The following Soldiers, all assigned to 1st Battalion, 3rd Special Forces Group (Airborne) at Fort Bragg, died when their vehicle struck an IED. 

Capt. Jason E. Holbrook, 28, a native of Burnet, TX.

Staff Sgt. Kyle R. Warren, 28, a native of Huntington Beach, Ca.

For further information, media should contact the Special Forces Command Public Affairs Office during duty hours at 910-432-6005.

Click here for Holbrook's bio.

Click here for Warren's bio.


----------



## AWP (Jul 31, 2010)

Blue Skies.


----------



## MS_girl (Jul 31, 2010)

RIP


----------



## Gypsy (Jul 31, 2010)

Rest in Peace, Gentlemen.


----------



## Teufel (Jul 31, 2010)

RIP warriors


----------



## SF4ever (Jul 31, 2010)

May God pour comfort and grace over the families and friends of these two fallen warriors.


----------



## Muppet (Jul 31, 2010)

R.I.P.

F.M.


----------



## shortbrownguy (Jul 31, 2010)

These two warriors are from my Company, and were friends of mine.
RIP Brothers.You will be missed...


----------



## Chopstick (Jul 31, 2010)

My sincere condolences.  RIP.


----------



## rlowery60 (Jul 31, 2010)

RIP Warriors and condolences to the families.


----------



## Laxmom723 (Jul 31, 2010)

Rest in peace.

Sorry too for your loss SBG.


----------



## Dame (Jul 31, 2010)

Rest in peace, Soldiers.

SBG - so very sorry for your loss.


----------



## FNULNU (Jul 31, 2010)

Damn, they just left   Rest in peace.


----------



## 8'Duece (Aug 1, 2010)

shortbrownguy said:


> These two warriors are from my Company, and were friends of mine.
> RIP Brothers.You will be missed...



Damn, my condolences Brother. 

Rest easy Warriors.  Your watch is over.


----------



## MCA325 (Aug 1, 2010)

RIP Warriors


----------



## Ranger_Smoothie (Aug 2, 2010)

SBG... condolences Brother. Rest easy Brothers, See you in the PB.


----------



## Rabid Badger (Aug 3, 2010)

shortbrownguy said:


> These two warriors are from my Company, and were friends of mine.
> RIP Brothers.You will be missed...



Damn brother...sorry to hear that.... 

RIP to 3rd Grp, you, and the famly.


----------



## zushwa (Aug 4, 2010)

My condolences.


----------



## surgicalcric (Aug 6, 2010)

Rest in Peace Kyle.  You may be gone, but you shall forever live in the hearts of those whose lives you touched.

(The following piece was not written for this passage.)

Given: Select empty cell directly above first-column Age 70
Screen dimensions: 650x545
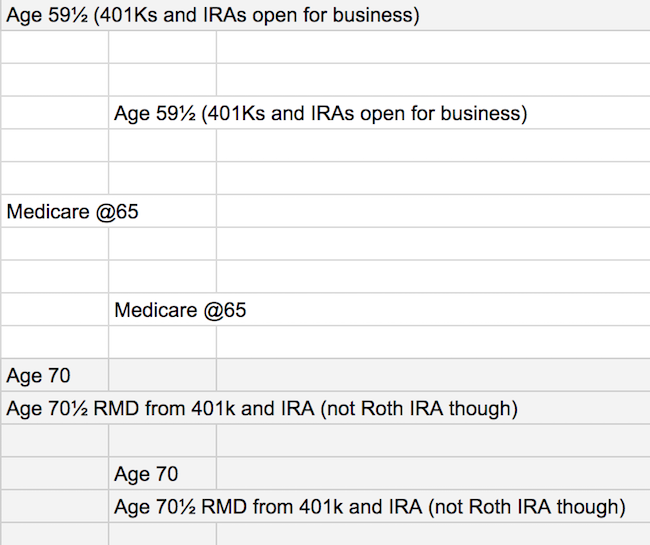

SBG, me too.  Kyle and I attended damn near the entire SFQC together.


----------



## tova (Aug 8, 2010)

RIP, Godspeed, PBS....


----------



## RackMaster (Aug 8, 2010)

RIP.


----------



## racing_kitty (Aug 9, 2010)

Fair winds and following seas, gentlemen.  Your watch is over.  Thank you...


----------